The council and its Executive Committee are the chief instruments of faculty governance at Duke and represent the opinions of the faculty to the university’s administration and Board of Trustees. Jones was elected by a vote of the university’s faculty and began a two-year term as chair on July 1.
“I am deeply honored to serve in this capacity and to have the trust of faculty colleagues across the university,” Jones said.
Jones, who joined the Law School faculty in 1995, is a leading expert on racial, socioeconomic, and gender inequality, particularly as it pertains to the workplace. Her scholarship has appeared in leading law reviews, including Columbia Law Review, Duke Law Journal, Emory Law Journal, and Georgetown Law Journal, and she has lectured around the world on colorism, intersectionality, and sexual harassment.
Jones directs the Center on Law, Race & Policy and teaches Race and the Law, Critical Race Theory, Employment Discrimination, Law and Literature: Race and Gender, and Civil Procedure. She received the Distinguished Teaching Award from the Duke Bar Association in 2019 and the Gavel Award from the Duke Law Black Law Students Association in 2019 and 2022.
Jones has served six terms on the Academic Council and has been a member of its Executive Committee. She also currently chairs the university’s Faculty Hearing Committee and has served on numerous other university bodies, including the University Priorities Committee, the President’s Council on Black Affairs, and the Academic Affairs and Audit, Risk, and Compliance Committees of the Board of Trustees.
She is the fourth Law School faculty member to chair the Council, following Professors Paul Haagen (2005-07), Robert Mosteller (1998-2000), and Francis Paschal (1966-67).
Raphael Lemkin Distinguished Professor of Law Jedediah Purdy is the editor of a new edition of Henry David Thoreau’s writings published Aug. 15.
Walden and Other Writings (Norton) contains some of Thoreau’s best-known work, including the full text of Walden and the anti-slavery essays “Civil Disobedience,” “Slavery in Massachusetts,” and “A Plea for Captain John Brown.” Purdy wrote an introduction for the book, which is meant for readers encountering Thoreau’s writing for the first time.
Purdy re-joined the Duke Law faculty in 2022 from Columbia Law School, where he was the William S. Beinecke Professor of Law and co-director of the Constitutional Democracy Initiative.
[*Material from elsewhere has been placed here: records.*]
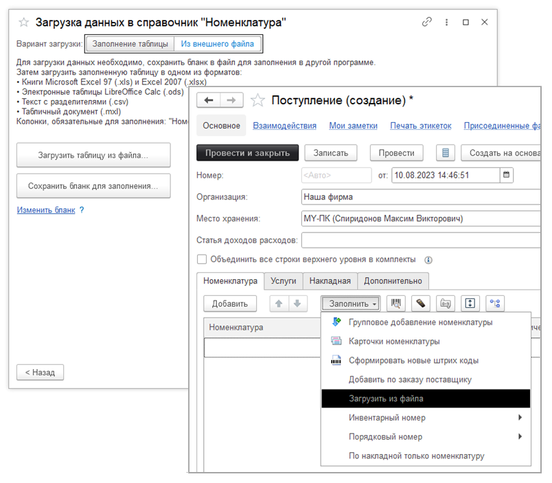
Task: Toggle the favorite star on Поступление window
Action: [x=257, y=99]
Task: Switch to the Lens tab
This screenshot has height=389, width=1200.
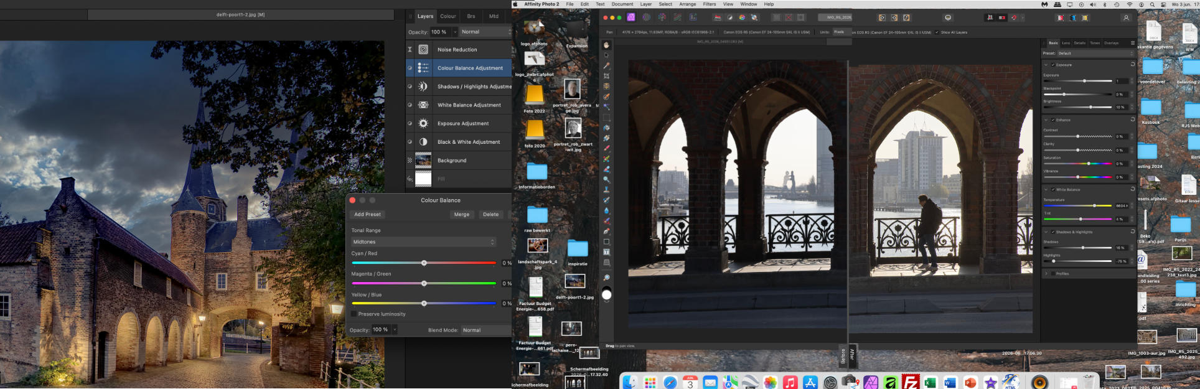Action: click(x=1066, y=43)
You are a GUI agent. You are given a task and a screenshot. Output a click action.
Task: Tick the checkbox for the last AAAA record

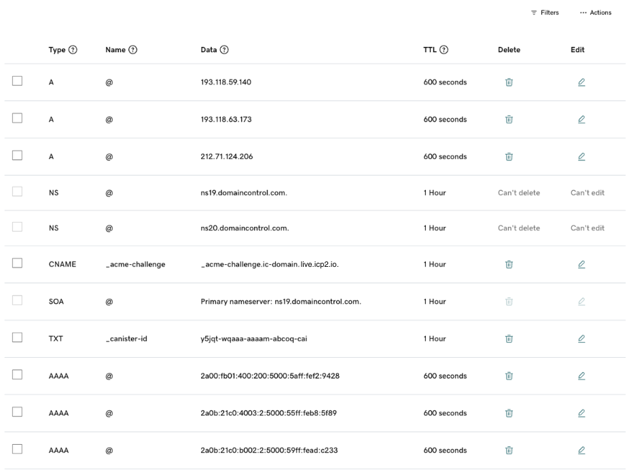click(17, 450)
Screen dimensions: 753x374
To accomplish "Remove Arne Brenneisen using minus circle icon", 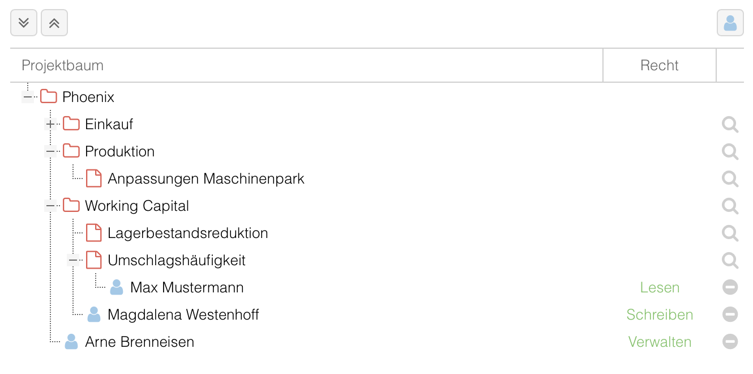I will pyautogui.click(x=730, y=342).
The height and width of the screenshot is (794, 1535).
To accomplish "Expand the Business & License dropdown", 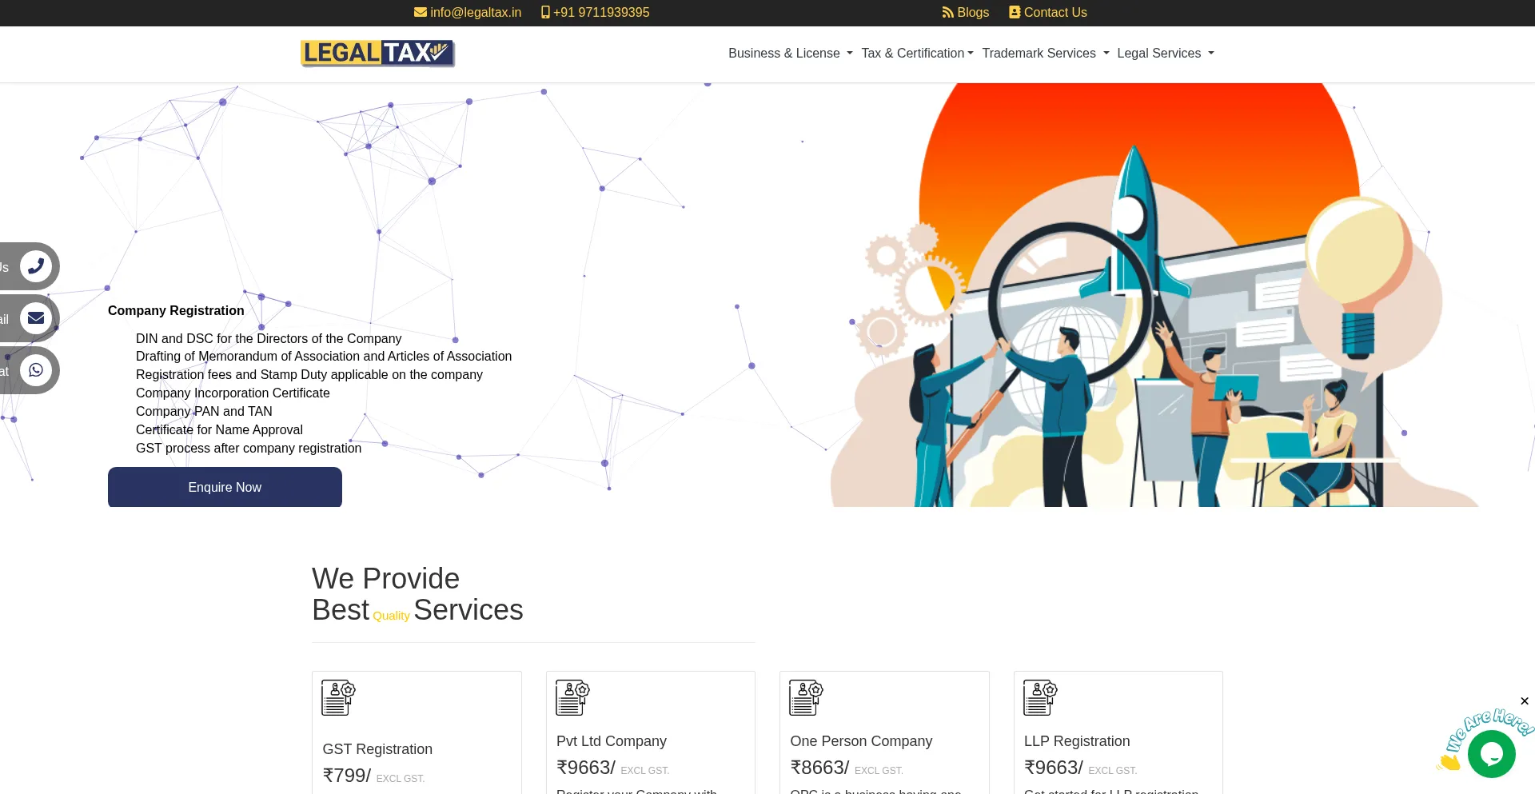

He previously served on the Duke Law faculty from 2004 to 2019, most recently as the Robinson O. Everett Professor of Law.
Purdy teaches and writes about environmental, property, and constitutional law as well as legal and political theory. He is the author of nine books including, most recently, Two Cheers for Politics: Why Democracy Is Scary, Flawed, and Our Best Hope (Basic, 2022).
Clinical Professor of Law Anne Gordon was elected to the Executive Committee for the Association of American Law Schools Section on Clinical Legal Education at the organization’s annual meeting in January. One of three members, she will serve a three-year term.
Gordon is director of Duke Law’s Externship Program. She also teaches Social Justice Lawyering and Movement Lawyering Lab: Law for Black Lives.
According to the AALS website, Executive Committee members “support the work of the many committees in the section, provide support to regional and topic-specific conferences and events, coordinate programming central to the section’s mission, and work collaboratively with the section to advance the goals and priorities of clinical legal education.” The section’s goals include supporting the clinical community in efforts to advance racial justice.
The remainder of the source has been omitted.